Sesiones de gimnasia durante el confinamiento en la residencia sacerdotal Familia de Nazaret

Desde el 1 de junio, con el avance de la desescalada, la casa sacerdotal Familia de Nazaret volvió a permitir que los siete presbíteros mayores pudieran salir a pasear. Quedaban atrás dos meses de confinamiento que por las características de los residentes han sido muy intensos, en especial durante la Semana Santa: “Celebramos los oficios en la capilla y fue muy bien. Como unos ejercicios espirituales”, declara su director, Joaquín Esteve, que también organizó sesiones de gimnasia en la terraza. Siguiendo las necesarias medias de prudencia, ahora también se reciben visitas y se retoman los servicios a sacerdotes externos.

En la residencia de Cáritas en Burriana, los preparativos para acoger las visitas han sido accidentados: se habían dispuesto dos pérgolas en el jardín pero la tormenta del jueves 4 las echó a perder. De todos modos el lunes que viene, 8 de junio, vuelven a abrir las puertas a los familiares. “Tenemos una mezcla de sentimientos: por una parte alegría pero también prudencia porque aquí los cuidamos mucho, pero no sabemos cómo previenen los que vengan del exterior”, admite Patricia Marcos, directora del centro, haciendo una llamada a la responsabilidad de todos.

Dos residencias vinculadas a parroquias

Residencia mons. Fernando Ferris, en Onda.

Nules y Onda cuentan con dos residencias vinculadas a las parroquias: Mons. Fernando Ferris y Virgen de la Soledad. En la primera, Vita Villa, gobernante del centro, explica que los mayores llevaron bien el confinamiento, y que junto con las medidas de precaución todos se confiaron a la oración: “Como nos decía Domingo Galindo, párroco de la Asunción de Nuestra Señora, hemos rezado a la Virgen Milagrosa y al Santísimo, y nos han protegido”, asegura con fe. Para Pentecostés, el 31 de mayo, ya se volvió a celebrar la Misa para los residentes en la capilla, y desde el miércoles 3 de junio se reciben visitas: “Es un alivio que se vuelvan a ver, y al mismo tiempo duro por respetar las distancias y no poderse tocar, pero es lo único que podemos hacer ahora para evitar contagios”.

En la Virgen de la Soledad de Nules se anticiparon a las medidas de sanidad para restringir el acceso de personas ajenas a la residencia.
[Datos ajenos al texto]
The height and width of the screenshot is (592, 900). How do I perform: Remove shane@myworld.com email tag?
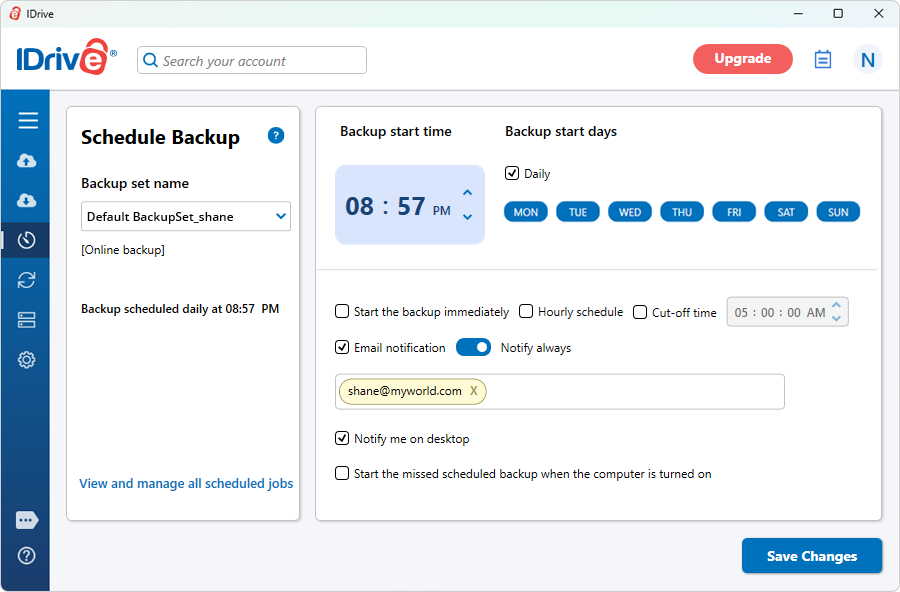tap(474, 391)
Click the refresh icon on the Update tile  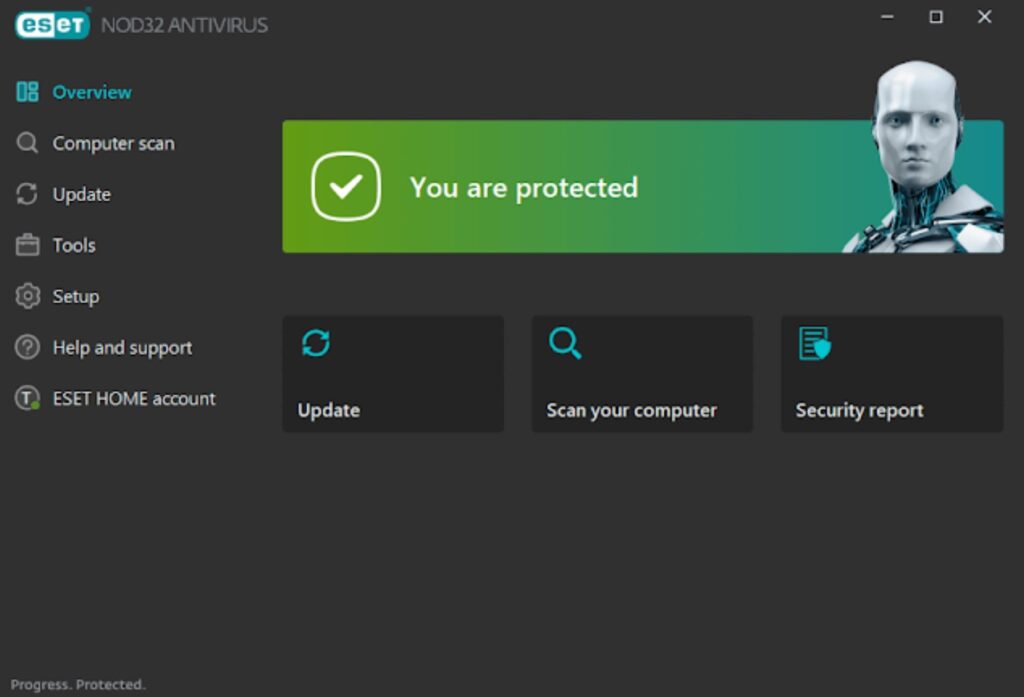(316, 344)
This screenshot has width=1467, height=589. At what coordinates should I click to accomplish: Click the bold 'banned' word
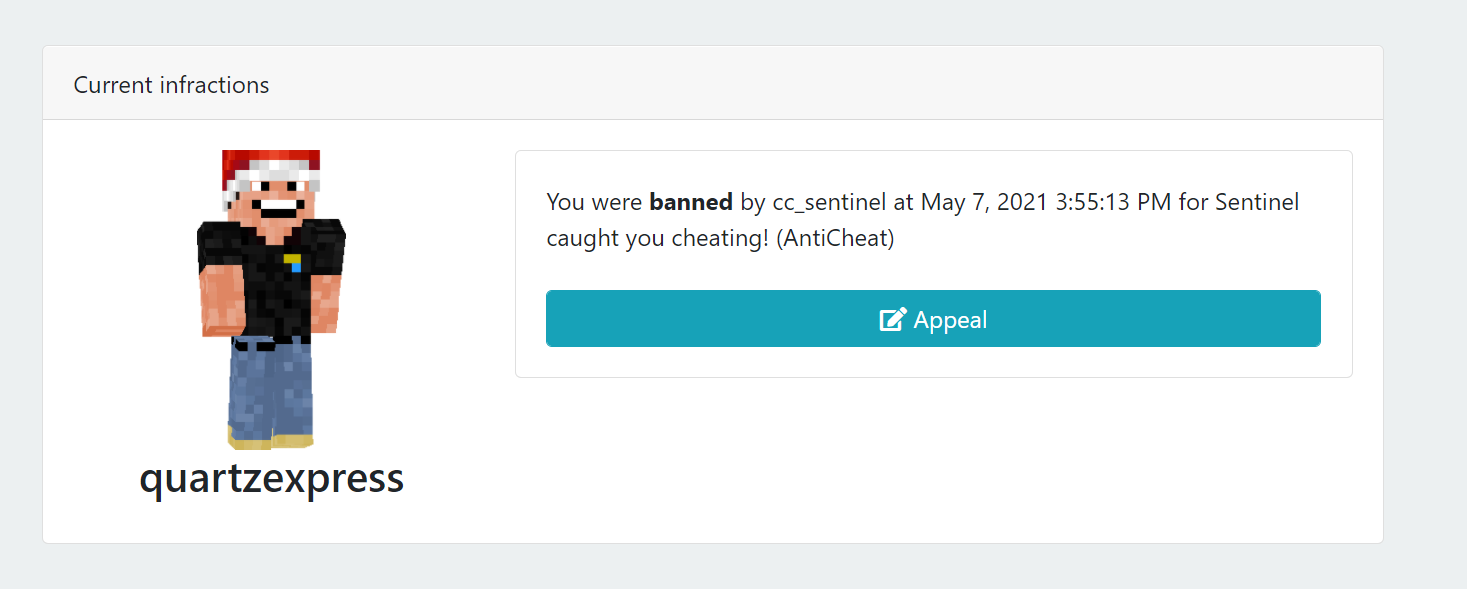pos(691,202)
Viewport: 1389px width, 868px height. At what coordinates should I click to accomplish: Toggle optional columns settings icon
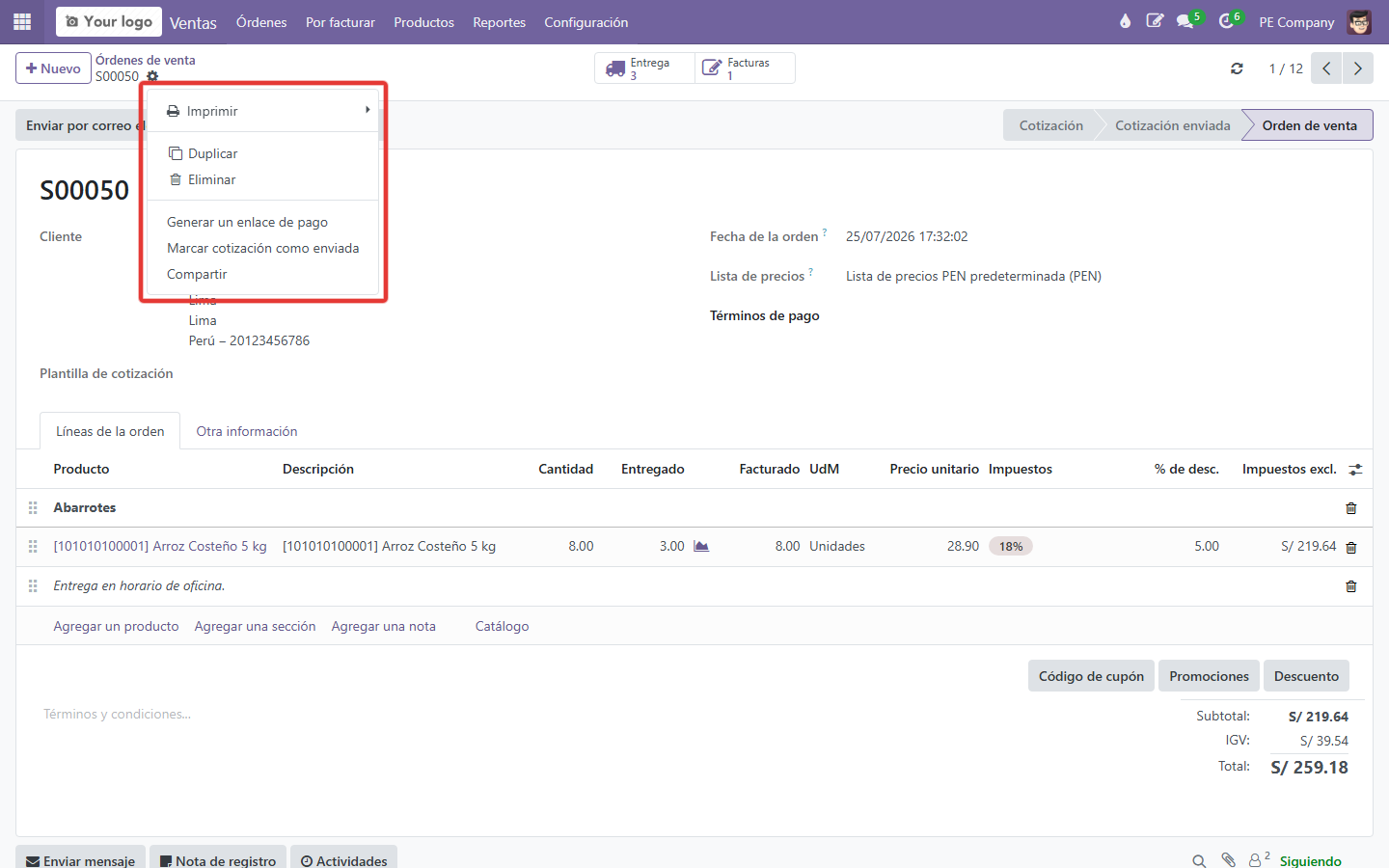[x=1355, y=470]
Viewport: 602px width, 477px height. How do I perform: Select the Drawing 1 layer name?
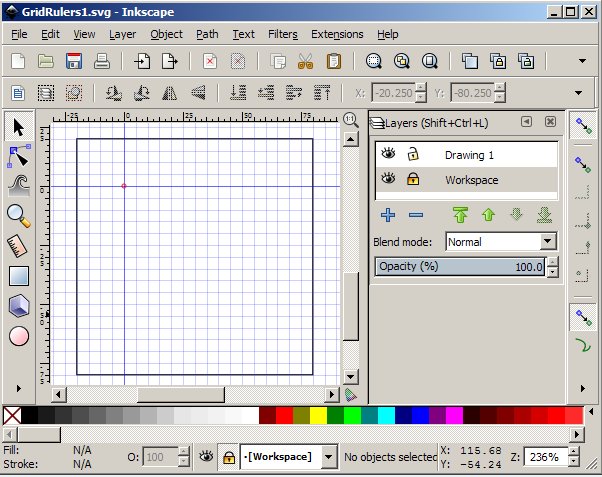click(x=469, y=155)
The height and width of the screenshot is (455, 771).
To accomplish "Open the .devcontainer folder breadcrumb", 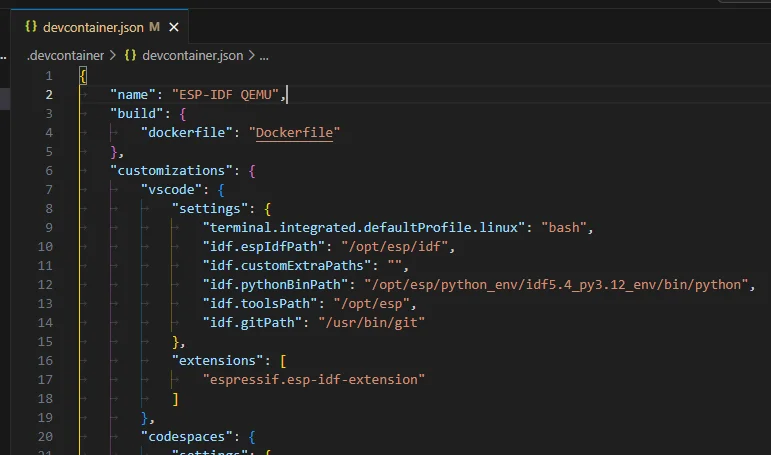I will click(x=64, y=55).
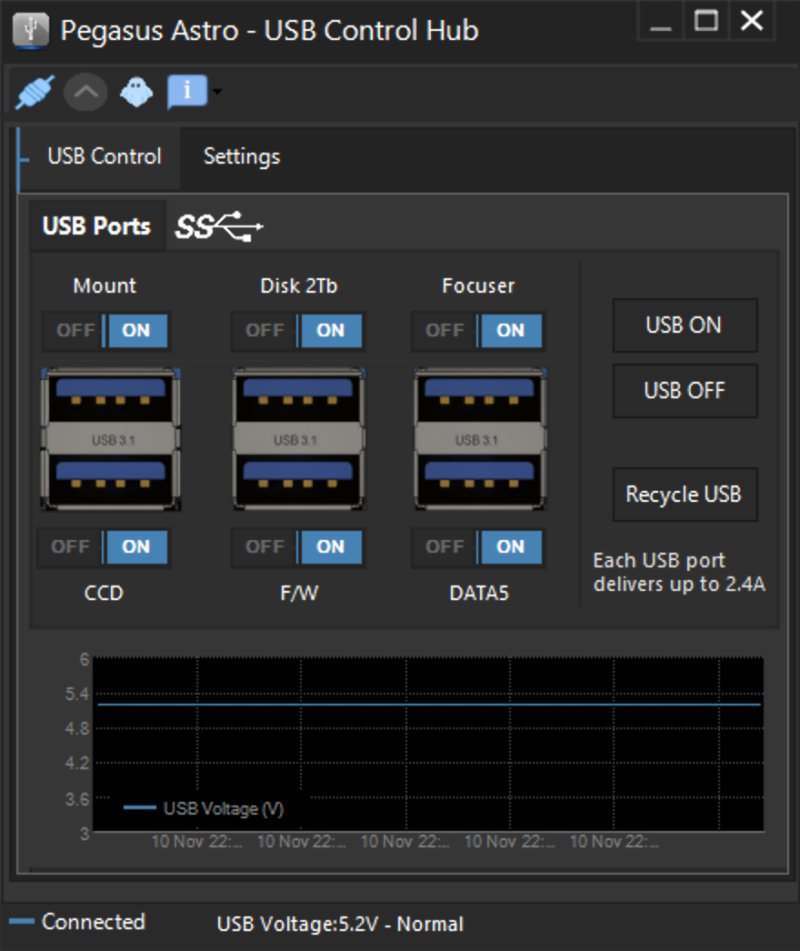Viewport: 800px width, 951px height.
Task: Click the Pegasus Astro title bar icon
Action: point(29,29)
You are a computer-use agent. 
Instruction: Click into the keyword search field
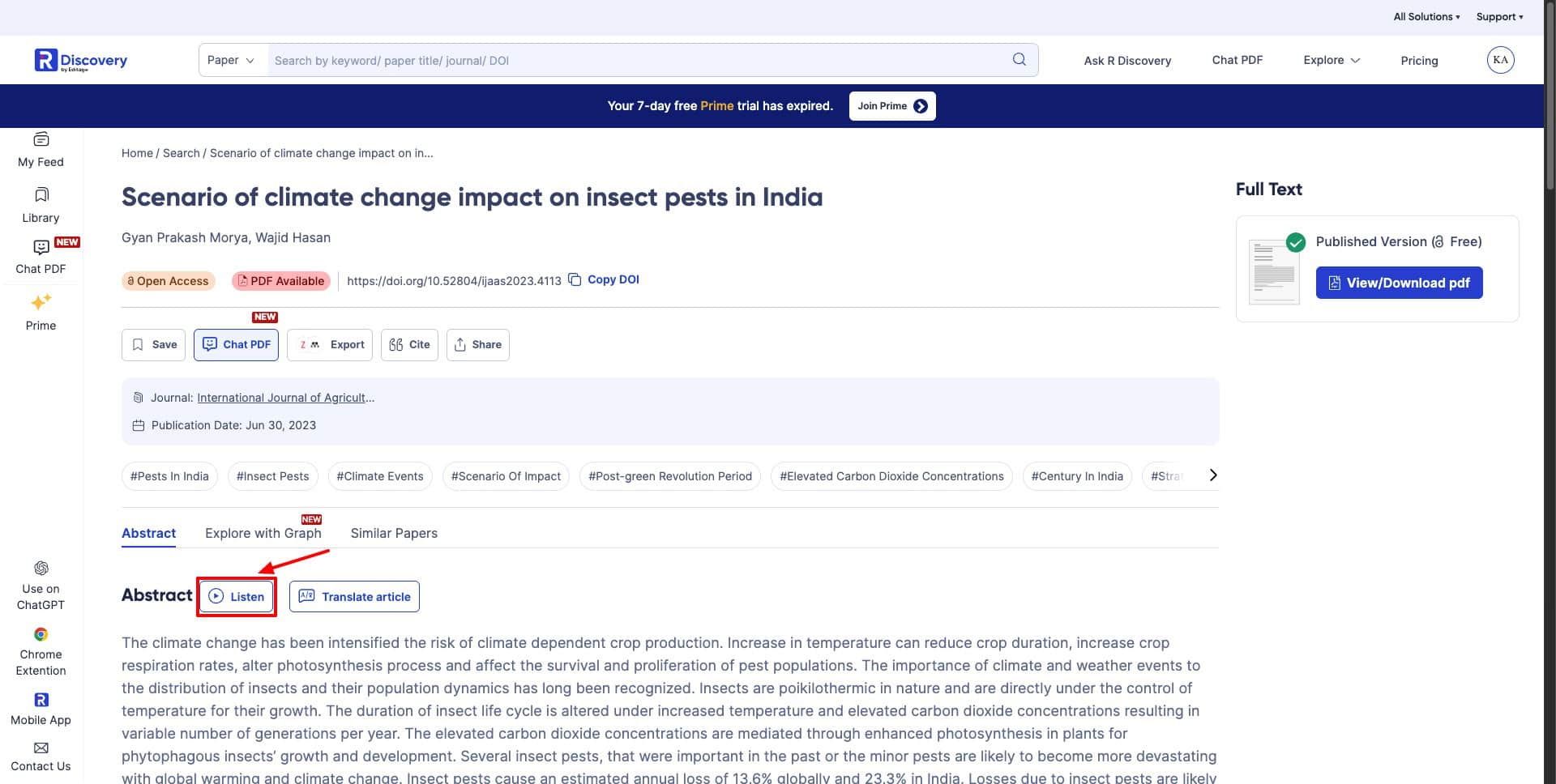[632, 60]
El contacto entre mayores y sus familiares se mantuvo a través de videollamadas, y cuando ya se entró en la fase 2 la junta directiva decidió prepararse para reencontrarse presencialmente a partir del jueves pasado: “Como que el centro está en el antiguo calvario de la población, hemos aprovechado la valla y las visitas se hacen alrededor suyo para preservar la seguridad de los residentes”, explica Vicente B. Alagarda, vicepresidente de la Junta.

En Castellón, la residencia Mare de Déu del Lledó de las Hermanitas de las Ancianos Desamparados han previsto un acceso y espacio específicos para las visitas a partir del lunes 8 de junio: se entrará por donde está instalado el tradicional belén, y se acondicionarán 3 o 4 salas para los reencuentros, ha explicado la madre Lucía, superiora de la comunidad. Además también se han asignado días para cada uno de los departamentos (mujeres o hombres válidos, y mujeres o hombres asistidos) para evitar aglomeraciones.

Las condiciones impuestas por las autoridades sanitarias autonómicas pasan por definir horarios fijados, fijar citas previas, medidas de higiene, cuestionarios a los familiares y tomas de temperatura al entrar, además de las perceptivas mascarillas y lavado de manos y suelas de calzado. En muchas residencias se limitan los encuentros a media hora, para facilitar la rotación de familias. Todo con el objetivo de mantener el éxito de no haber tenido ningún contagio y, al mismo tiempo, dando la posibilidad de recuperar estas visitas tan importantes para los residentes.